Andy swallows a chunk of wet broccoli. “She’s right. I was there. Kind of. It went down her throat. She threw up black sludge.” 
“Not you too,” Drew laments, pushing up off the back of the couch to stand up straight. “We can’t have more people on her side about this.” 
“She’s right! There’s no side! She’s literally just correct!” 
He clearly doesn’t think so. “Andy, quit eating Tiff’s soup.” 

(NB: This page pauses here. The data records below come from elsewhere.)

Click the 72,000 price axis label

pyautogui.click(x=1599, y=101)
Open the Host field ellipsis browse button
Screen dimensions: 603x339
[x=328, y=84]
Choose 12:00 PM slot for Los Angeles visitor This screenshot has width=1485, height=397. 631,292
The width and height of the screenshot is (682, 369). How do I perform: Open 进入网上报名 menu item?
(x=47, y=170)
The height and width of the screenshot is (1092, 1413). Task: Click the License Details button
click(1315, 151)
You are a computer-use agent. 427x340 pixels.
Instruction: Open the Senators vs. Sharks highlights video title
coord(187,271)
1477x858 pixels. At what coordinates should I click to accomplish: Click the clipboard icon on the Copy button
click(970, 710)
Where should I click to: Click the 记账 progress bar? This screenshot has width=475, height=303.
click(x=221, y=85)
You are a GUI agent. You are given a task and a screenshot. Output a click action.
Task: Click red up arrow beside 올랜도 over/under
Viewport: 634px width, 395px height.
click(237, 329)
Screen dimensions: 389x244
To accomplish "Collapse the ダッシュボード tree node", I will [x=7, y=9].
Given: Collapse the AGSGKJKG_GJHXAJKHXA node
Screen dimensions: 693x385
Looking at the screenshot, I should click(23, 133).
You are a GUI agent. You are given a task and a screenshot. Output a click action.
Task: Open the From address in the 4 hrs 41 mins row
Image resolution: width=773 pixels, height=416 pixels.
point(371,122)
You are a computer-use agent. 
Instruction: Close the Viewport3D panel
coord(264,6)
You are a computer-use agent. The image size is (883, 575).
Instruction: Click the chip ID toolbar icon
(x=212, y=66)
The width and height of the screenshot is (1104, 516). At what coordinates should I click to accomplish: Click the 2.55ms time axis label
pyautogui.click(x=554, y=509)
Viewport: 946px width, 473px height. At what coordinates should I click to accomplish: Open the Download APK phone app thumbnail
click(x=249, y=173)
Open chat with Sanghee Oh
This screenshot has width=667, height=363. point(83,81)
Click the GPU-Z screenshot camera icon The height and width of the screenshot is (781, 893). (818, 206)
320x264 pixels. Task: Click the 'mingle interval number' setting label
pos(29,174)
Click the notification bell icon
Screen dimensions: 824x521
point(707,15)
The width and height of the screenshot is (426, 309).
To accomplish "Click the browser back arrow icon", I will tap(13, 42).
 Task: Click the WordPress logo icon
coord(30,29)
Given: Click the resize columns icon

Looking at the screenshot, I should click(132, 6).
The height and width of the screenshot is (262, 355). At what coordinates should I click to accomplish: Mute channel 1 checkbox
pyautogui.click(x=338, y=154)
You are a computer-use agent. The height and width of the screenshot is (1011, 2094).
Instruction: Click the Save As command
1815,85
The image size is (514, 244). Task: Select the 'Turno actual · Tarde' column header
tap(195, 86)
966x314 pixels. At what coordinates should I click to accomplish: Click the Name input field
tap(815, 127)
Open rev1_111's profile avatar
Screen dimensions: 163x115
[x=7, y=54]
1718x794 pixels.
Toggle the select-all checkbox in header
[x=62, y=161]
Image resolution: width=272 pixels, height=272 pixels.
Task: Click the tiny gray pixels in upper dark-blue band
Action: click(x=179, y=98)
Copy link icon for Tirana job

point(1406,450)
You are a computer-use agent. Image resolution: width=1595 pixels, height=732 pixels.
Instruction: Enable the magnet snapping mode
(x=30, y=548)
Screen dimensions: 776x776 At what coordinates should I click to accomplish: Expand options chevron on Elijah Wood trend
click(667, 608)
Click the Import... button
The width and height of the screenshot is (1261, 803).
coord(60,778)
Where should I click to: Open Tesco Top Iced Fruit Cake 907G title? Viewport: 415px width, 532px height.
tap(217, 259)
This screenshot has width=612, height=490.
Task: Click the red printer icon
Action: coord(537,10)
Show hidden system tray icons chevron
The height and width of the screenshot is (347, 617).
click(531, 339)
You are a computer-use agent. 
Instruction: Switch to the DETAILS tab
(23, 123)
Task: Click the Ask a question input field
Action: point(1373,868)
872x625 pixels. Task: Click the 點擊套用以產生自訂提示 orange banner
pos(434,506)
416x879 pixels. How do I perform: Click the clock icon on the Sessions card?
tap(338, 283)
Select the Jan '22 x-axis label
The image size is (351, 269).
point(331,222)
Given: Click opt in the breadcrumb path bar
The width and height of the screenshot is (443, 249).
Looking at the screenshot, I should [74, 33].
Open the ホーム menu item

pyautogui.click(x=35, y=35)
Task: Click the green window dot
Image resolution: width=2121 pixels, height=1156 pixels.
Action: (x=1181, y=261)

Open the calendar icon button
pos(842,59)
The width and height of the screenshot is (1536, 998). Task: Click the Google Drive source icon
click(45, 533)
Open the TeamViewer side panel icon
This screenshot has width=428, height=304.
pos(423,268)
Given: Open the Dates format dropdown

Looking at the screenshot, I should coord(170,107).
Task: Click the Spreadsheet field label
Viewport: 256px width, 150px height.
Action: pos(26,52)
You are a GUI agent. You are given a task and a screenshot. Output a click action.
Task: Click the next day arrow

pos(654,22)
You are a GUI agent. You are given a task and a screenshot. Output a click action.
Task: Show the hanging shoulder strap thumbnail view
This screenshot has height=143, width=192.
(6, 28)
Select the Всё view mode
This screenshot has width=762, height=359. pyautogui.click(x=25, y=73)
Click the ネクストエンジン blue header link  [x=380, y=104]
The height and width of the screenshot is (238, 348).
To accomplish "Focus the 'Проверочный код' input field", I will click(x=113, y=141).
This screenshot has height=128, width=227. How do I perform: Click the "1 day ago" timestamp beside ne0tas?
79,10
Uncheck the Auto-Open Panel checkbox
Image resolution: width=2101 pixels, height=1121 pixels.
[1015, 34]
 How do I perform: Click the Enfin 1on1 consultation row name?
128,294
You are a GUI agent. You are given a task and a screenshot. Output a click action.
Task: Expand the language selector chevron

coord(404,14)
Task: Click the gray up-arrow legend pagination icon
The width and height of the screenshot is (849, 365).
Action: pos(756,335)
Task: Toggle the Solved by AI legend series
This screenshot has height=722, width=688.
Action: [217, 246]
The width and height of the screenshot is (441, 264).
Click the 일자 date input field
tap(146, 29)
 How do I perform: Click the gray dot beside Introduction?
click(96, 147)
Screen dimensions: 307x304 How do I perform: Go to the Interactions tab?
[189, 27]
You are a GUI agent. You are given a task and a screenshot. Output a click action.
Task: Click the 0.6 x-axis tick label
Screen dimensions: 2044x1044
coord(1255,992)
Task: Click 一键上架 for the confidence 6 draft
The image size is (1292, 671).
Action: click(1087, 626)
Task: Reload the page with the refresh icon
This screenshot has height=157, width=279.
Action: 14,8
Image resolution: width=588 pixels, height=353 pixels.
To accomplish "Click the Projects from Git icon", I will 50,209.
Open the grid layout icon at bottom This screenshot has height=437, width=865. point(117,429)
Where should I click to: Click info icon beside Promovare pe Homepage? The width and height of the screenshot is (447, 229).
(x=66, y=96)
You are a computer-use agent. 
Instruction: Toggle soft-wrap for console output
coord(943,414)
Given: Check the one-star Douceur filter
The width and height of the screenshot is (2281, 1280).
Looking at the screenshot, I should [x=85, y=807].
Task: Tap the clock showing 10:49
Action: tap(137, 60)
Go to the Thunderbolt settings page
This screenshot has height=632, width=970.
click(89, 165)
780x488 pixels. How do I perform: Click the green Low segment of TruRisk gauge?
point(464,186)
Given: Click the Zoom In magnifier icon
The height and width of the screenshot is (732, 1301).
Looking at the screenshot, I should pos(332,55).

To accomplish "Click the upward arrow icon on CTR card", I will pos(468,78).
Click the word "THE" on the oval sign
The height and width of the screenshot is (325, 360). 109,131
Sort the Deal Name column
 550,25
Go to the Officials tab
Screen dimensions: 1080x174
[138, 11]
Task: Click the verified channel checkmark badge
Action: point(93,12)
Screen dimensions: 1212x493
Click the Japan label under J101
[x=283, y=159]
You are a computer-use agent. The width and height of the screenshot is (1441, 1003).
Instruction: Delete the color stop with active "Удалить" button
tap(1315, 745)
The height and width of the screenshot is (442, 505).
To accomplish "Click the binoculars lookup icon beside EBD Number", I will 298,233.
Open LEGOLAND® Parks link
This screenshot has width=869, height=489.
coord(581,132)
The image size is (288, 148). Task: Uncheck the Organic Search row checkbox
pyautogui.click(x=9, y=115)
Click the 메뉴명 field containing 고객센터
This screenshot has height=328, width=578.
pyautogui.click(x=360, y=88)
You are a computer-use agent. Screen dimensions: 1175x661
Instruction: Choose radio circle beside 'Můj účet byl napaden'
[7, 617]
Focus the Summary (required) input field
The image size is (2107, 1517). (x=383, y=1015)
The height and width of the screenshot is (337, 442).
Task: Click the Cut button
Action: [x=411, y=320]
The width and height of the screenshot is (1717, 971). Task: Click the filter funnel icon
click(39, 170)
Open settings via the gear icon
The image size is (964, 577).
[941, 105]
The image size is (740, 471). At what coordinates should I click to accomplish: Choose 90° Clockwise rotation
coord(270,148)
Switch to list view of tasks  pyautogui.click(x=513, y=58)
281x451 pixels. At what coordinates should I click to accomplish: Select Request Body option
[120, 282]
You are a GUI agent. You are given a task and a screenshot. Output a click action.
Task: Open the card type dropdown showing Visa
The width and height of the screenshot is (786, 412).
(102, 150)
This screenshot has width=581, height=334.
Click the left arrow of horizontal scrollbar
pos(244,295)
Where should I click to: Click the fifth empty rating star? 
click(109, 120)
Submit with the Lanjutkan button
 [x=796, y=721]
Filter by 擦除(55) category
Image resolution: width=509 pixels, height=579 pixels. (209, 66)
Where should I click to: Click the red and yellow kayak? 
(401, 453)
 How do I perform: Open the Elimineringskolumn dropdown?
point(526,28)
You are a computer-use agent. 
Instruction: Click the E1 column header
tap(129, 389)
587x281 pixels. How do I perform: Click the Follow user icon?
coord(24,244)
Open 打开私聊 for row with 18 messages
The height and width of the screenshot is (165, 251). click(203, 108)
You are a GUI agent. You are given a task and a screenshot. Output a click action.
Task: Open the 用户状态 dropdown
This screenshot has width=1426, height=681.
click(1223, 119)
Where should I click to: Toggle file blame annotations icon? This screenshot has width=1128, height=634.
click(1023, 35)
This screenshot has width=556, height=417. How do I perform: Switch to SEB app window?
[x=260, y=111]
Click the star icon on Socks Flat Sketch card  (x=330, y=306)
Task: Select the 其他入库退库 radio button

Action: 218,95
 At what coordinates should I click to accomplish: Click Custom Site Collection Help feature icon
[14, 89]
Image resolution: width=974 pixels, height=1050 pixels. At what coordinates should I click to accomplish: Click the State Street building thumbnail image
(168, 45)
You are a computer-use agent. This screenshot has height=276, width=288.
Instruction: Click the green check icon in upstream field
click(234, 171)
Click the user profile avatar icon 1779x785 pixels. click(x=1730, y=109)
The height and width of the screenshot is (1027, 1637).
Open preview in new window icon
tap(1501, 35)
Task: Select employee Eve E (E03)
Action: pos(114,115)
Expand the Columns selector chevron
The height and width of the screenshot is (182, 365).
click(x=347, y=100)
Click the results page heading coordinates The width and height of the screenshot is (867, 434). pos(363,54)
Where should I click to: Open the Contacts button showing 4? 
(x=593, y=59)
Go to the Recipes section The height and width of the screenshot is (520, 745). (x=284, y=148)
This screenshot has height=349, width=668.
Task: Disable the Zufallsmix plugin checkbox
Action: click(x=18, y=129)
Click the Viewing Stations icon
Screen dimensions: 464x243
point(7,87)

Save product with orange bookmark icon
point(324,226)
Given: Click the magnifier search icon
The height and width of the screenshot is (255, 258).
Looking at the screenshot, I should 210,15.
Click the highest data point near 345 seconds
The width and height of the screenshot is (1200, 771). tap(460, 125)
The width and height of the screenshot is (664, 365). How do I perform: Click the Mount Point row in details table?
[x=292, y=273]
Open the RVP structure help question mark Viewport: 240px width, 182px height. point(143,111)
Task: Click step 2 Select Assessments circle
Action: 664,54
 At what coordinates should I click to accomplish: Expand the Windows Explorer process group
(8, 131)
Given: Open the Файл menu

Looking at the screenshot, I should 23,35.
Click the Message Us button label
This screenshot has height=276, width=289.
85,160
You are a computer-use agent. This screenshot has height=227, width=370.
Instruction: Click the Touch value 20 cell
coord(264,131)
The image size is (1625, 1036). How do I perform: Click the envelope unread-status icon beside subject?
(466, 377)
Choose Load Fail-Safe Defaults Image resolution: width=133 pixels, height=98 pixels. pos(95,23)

“She wasn’t going to eat it!” 
“I wasn’t,” Tiff agrees, more captivated by the glitching violence on-screen than by the conversation at hand. 
Zero got her hand cut off and kept fighting until the very end. Carrie saw everyone she cared about (and everyone she hated) brutally murdered. Presumably, after the events of the original canon, they all got through it: funerals, breaking the news, and putting away the Great Wizard Boranthemus. 
She’s no Blake Abbott, of course. Tiff Sheridan will never put away her wizard’s cape. The lab coat is still on the back of her door.